**TASK STATEMENT**
Pull out each line in the entries below that contains the word "coordinates".

**Excerpt from a dataset**
>> start
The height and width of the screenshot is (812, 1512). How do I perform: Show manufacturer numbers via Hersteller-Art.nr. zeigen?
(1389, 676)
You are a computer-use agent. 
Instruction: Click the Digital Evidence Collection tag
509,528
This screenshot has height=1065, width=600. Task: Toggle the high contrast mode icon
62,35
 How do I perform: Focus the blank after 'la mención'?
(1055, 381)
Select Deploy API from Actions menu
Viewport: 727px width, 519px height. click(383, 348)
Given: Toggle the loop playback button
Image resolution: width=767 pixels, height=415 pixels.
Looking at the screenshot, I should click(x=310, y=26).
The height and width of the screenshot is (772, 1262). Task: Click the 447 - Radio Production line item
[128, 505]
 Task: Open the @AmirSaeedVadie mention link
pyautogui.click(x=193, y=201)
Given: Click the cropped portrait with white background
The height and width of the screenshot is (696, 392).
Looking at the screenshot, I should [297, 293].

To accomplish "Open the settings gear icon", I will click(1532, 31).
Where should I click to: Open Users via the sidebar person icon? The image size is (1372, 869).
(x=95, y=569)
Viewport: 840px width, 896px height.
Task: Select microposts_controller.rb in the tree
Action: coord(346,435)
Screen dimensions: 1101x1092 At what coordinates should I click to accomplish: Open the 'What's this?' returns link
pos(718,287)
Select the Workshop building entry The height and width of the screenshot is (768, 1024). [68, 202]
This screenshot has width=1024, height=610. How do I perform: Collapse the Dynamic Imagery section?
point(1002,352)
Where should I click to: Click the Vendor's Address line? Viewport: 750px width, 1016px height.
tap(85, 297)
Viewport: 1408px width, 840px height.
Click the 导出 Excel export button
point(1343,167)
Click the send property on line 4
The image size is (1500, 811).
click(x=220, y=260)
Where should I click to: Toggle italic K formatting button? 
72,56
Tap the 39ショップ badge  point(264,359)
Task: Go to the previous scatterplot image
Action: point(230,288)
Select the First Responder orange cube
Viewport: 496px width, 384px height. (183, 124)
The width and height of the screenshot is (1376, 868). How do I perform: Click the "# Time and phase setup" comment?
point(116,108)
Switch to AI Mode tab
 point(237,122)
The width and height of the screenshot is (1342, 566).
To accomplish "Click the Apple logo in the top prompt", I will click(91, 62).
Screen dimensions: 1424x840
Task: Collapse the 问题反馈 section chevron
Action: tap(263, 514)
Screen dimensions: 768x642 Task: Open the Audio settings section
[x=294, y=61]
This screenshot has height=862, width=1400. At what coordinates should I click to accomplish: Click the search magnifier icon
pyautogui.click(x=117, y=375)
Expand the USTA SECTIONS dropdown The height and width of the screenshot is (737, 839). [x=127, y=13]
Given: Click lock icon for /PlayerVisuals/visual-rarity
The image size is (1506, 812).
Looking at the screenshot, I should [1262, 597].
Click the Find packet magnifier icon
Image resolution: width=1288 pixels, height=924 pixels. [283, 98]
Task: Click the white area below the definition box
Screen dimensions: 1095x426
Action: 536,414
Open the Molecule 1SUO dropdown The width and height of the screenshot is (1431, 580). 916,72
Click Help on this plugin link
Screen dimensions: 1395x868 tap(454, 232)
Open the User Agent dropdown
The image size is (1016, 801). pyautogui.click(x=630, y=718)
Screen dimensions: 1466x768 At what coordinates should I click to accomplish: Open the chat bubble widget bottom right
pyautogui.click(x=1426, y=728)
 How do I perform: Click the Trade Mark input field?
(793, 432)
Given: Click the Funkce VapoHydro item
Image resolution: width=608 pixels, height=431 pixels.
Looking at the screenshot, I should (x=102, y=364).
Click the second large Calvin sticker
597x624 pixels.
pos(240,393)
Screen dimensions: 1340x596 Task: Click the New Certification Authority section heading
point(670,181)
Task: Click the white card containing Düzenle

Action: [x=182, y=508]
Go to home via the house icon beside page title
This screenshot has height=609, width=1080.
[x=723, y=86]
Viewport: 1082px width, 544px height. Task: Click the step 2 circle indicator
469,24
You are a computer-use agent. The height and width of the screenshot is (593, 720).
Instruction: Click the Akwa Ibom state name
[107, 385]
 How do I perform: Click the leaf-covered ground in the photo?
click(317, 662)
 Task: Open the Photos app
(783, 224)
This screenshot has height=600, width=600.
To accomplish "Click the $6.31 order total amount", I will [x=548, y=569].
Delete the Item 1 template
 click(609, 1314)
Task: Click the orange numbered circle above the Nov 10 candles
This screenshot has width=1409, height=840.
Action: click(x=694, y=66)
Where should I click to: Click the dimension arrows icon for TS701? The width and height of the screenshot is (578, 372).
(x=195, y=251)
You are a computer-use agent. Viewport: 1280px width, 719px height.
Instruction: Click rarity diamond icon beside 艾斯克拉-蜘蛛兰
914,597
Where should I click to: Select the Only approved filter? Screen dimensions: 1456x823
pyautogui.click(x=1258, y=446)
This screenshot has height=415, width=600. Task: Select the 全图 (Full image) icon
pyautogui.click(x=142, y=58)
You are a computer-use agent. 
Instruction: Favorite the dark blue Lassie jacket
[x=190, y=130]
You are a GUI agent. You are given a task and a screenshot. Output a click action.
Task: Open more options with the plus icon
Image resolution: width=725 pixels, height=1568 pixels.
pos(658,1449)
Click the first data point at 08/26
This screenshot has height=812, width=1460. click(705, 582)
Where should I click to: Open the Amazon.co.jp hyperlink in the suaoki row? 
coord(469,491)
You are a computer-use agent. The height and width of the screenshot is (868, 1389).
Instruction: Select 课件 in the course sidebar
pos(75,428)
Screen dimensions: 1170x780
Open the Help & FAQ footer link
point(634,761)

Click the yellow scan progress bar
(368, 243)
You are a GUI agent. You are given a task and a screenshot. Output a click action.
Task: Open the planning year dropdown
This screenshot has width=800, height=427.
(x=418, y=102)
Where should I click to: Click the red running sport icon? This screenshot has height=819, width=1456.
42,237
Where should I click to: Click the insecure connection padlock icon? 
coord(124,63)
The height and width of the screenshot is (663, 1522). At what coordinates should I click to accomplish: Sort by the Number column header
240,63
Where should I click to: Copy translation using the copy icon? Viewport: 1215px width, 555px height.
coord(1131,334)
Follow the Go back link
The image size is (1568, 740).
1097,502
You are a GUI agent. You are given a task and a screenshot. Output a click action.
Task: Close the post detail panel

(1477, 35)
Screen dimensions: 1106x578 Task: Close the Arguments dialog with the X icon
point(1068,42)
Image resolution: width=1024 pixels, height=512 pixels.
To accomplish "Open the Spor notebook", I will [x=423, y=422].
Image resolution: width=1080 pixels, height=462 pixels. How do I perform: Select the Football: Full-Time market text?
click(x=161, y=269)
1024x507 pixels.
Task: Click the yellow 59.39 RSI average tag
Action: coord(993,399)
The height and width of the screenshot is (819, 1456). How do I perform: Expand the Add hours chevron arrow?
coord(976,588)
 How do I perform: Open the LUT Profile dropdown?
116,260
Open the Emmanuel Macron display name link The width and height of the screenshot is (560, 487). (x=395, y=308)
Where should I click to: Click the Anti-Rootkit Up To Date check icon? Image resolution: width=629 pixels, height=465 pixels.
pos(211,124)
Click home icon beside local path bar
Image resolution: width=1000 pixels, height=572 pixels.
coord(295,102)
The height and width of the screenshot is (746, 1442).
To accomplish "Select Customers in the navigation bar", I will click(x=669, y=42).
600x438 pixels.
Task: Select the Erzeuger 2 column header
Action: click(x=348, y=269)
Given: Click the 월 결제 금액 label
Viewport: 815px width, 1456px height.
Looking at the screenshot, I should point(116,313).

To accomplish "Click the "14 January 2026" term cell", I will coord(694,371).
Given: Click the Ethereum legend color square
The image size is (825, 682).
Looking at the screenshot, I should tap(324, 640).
>> end
**OUTPUT OF THE EXERCISE**
Screen dimensions: 1101x1092 At what coordinates should I click to accomplish: Open the 'What's this?' returns link
This screenshot has height=862, width=1400. At what coordinates should I click to accomplish: Click the search magnifier icon
Screen dimensions: 1466x768 At what coordinates should I click to accomplish: Open the chat bubble widget bottom right
The height and width of the screenshot is (663, 1522). At what coordinates should I click to accomplish: Sort by the Number column header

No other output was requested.